The exercise:
Rewrite the items below, substituting "Where do I click to:" for each occurrence of "Where should I click to:" and leaving every other part unchanged.

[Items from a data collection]

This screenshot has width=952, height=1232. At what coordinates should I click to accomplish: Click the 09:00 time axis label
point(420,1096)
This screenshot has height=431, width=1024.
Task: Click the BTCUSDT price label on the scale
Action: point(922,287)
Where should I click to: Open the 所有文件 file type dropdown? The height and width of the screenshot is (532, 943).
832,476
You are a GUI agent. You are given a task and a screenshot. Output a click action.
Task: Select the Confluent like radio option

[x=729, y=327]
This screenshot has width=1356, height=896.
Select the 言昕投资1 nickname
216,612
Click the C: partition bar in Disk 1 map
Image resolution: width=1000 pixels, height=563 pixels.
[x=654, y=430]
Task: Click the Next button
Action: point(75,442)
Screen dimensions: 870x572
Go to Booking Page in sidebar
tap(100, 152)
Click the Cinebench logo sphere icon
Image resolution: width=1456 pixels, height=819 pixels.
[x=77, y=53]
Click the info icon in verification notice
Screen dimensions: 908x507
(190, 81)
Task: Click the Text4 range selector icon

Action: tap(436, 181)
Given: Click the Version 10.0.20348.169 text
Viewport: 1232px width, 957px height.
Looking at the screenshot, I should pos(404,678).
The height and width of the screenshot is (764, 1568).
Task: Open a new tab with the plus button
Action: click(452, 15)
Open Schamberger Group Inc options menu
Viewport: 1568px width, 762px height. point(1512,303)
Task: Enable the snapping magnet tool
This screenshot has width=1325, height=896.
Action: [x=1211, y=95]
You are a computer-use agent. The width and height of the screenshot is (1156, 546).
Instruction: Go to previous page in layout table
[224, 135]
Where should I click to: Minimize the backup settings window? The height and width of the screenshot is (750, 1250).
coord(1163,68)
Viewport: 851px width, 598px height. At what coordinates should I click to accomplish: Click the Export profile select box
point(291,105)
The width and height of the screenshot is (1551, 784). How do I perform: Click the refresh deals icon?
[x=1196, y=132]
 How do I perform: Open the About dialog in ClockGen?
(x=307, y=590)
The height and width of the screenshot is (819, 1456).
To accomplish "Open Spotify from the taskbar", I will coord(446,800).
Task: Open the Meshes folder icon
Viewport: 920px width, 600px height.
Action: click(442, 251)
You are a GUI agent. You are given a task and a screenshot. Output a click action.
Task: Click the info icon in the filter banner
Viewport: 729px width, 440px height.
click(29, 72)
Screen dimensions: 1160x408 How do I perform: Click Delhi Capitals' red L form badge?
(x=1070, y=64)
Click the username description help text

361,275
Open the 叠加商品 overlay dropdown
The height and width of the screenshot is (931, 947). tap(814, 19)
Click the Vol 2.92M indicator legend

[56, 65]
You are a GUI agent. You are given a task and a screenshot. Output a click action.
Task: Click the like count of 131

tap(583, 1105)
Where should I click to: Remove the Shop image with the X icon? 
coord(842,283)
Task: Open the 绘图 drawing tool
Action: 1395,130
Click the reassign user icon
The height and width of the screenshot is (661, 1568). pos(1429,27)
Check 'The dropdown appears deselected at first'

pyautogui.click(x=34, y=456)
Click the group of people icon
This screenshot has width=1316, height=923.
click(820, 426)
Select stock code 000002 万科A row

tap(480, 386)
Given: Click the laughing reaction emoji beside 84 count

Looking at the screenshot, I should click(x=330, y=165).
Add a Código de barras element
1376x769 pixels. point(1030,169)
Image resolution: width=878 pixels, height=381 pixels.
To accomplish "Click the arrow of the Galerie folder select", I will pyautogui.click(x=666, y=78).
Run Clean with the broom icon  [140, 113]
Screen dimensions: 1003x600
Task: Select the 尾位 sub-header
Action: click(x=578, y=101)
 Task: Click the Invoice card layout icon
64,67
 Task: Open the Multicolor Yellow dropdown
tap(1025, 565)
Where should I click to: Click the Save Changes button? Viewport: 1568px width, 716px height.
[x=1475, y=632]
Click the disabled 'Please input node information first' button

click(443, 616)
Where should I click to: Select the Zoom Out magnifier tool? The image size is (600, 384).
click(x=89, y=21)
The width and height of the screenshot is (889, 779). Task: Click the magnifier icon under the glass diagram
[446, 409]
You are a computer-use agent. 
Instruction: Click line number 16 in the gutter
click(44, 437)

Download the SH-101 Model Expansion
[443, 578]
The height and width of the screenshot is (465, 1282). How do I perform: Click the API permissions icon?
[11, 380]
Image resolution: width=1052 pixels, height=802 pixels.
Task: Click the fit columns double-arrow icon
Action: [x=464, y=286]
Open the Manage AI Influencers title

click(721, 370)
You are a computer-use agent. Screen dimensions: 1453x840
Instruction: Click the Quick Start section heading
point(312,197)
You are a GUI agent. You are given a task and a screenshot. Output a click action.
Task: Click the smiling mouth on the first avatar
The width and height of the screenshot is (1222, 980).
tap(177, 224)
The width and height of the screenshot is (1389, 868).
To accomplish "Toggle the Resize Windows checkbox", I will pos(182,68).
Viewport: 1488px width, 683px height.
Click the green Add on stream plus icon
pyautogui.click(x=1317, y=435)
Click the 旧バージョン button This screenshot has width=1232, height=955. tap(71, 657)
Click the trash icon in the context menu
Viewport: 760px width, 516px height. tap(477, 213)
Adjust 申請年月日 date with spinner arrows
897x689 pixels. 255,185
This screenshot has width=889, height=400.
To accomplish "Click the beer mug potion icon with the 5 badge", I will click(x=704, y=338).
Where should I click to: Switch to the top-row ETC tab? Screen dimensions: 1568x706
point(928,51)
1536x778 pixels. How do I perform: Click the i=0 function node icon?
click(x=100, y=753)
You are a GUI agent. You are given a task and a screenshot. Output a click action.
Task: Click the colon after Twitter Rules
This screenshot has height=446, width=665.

Right answer:
This screenshot has width=952, height=1232. At what coordinates should I click to accomplish: Click the 09:00 time axis label
point(420,1096)
This screenshot has height=431, width=1024.
Task: Click the BTCUSDT price label on the scale
Action: point(922,287)
Where do I click to: Open the 所有文件 file type dropdown? The height and width of the screenshot is (532, 943).
832,476
You are a GUI agent. You are given a task and a screenshot. Output a click action.
Task: Select the Confluent like radio option

[x=729, y=327]
This screenshot has width=1356, height=896.
Select the 言昕投资1 nickname
216,612
Click the C: partition bar in Disk 1 map
Image resolution: width=1000 pixels, height=563 pixels.
[x=654, y=430]
Task: Click the Next button
Action: point(75,442)
Screen dimensions: 870x572
Go to Booking Page in sidebar
tap(100, 152)
Click the Cinebench logo sphere icon
Image resolution: width=1456 pixels, height=819 pixels.
[x=77, y=53]
Click the info icon in verification notice
Screen dimensions: 908x507
(190, 81)
Task: Click the Text4 range selector icon

Action: tap(436, 181)
Given: Click the Version 10.0.20348.169 text
Viewport: 1232px width, 957px height.
Looking at the screenshot, I should pos(404,678).
The height and width of the screenshot is (764, 1568).
Task: Open a new tab with the plus button
Action: click(452, 15)
Open Schamberger Group Inc options menu
Viewport: 1568px width, 762px height. point(1512,303)
Task: Enable the snapping magnet tool
This screenshot has width=1325, height=896.
Action: [x=1211, y=95]
You are a computer-use agent. The width and height of the screenshot is (1156, 546).
Instruction: Go to previous page in layout table
[224, 135]
Where do I click to: Minimize the backup settings window? The height and width of the screenshot is (750, 1250).
coord(1163,68)
Viewport: 851px width, 598px height. At what coordinates should I click to accomplish: Click the Export profile select box
point(291,105)
The width and height of the screenshot is (1551, 784). How do I perform: Click the refresh deals icon?
[x=1196, y=132]
 How do I perform: Open the About dialog in ClockGen?
(x=307, y=590)
The height and width of the screenshot is (819, 1456).
To accomplish "Open Spotify from the taskbar", I will coord(446,800).
Task: Open the Meshes folder icon
Viewport: 920px width, 600px height.
Action: click(442, 251)
You are a GUI agent. You are given a task and a screenshot. Output a click action.
Task: Click the info icon in the filter banner
Viewport: 729px width, 440px height.
click(29, 72)
Screen dimensions: 1160x408 How do I perform: Click Delhi Capitals' red L form badge?
(x=1070, y=64)
Click the username description help text

361,275
Open the 叠加商品 overlay dropdown
The height and width of the screenshot is (931, 947). tap(814, 19)
Click the Vol 2.92M indicator legend

[56, 65]
You are a GUI agent. You are given a task and a screenshot. Output a click action.
Task: Click the like count of 131

tap(583, 1105)
Where do I click to: Remove the Shop image with the X icon? 
coord(842,283)
Task: Open the 绘图 drawing tool
Action: 1395,130
Click the reassign user icon
The height and width of the screenshot is (661, 1568). pos(1429,27)
Check 'The dropdown appears deselected at first'

pyautogui.click(x=34, y=456)
Click the group of people icon
This screenshot has width=1316, height=923.
click(820, 426)
Select stock code 000002 万科A row

tap(480, 386)
Given: Click the laughing reaction emoji beside 84 count

Looking at the screenshot, I should click(x=330, y=165).
Add a Código de barras element
1376x769 pixels. point(1030,169)
Image resolution: width=878 pixels, height=381 pixels.
To accomplish "Click the arrow of the Galerie folder select", I will pyautogui.click(x=666, y=78).
Run Clean with the broom icon  [140, 113]
Screen dimensions: 1003x600
Task: Select the 尾位 sub-header
Action: click(x=578, y=101)
 Task: Click the Invoice card layout icon
64,67
 Task: Open the Multicolor Yellow dropdown
tap(1025, 565)
Where do I click to: Click the Save Changes button? Viewport: 1568px width, 716px height.
[x=1475, y=632]
Click the disabled 'Please input node information first' button

click(443, 616)
Where do I click to: Select the Zoom Out magnifier tool? The image size is (600, 384).
click(x=89, y=21)
The width and height of the screenshot is (889, 779). Task: Click the magnifier icon under the glass diagram
[446, 409]
You are a computer-use agent. 
Instruction: Click line number 16 in the gutter
click(44, 437)

Download the SH-101 Model Expansion
[443, 578]
The height and width of the screenshot is (465, 1282). How do I perform: Click the API permissions icon?
[11, 380]
Image resolution: width=1052 pixels, height=802 pixels.
Task: Click the fit columns double-arrow icon
Action: [x=464, y=286]
Open the Manage AI Influencers title

click(721, 370)
You are a computer-use agent. Screen dimensions: 1453x840
Instruction: Click the Quick Start section heading
point(312,197)
You are a GUI agent. You are given a task and a screenshot. Output a click action.
Task: Click the smiling mouth on the first avatar
The width and height of the screenshot is (1222, 980).
tap(177, 224)
The width and height of the screenshot is (1389, 868).
To accomplish "Toggle the Resize Windows checkbox", I will pos(182,68).
Viewport: 1488px width, 683px height.
Click the green Add on stream plus icon
pyautogui.click(x=1317, y=435)
Click the 旧バージョン button This screenshot has width=1232, height=955. tap(71, 657)
Click the trash icon in the context menu
Viewport: 760px width, 516px height. tap(477, 213)
Adjust 申請年月日 date with spinner arrows
897x689 pixels. 255,185
This screenshot has width=889, height=400.
To accomplish "Click the beer mug potion icon with the 5 badge", I will click(x=704, y=338).
Where do I click to: Switch to the top-row ETC tab? Screen dimensions: 1568x706
point(928,51)
1536x778 pixels. How do I perform: Click the i=0 function node icon?
click(x=100, y=753)
You are a GUI agent. You are given a task and a screenshot. Output a click action.
Task: Click the colon after Twitter Rules
This screenshot has height=446, width=665.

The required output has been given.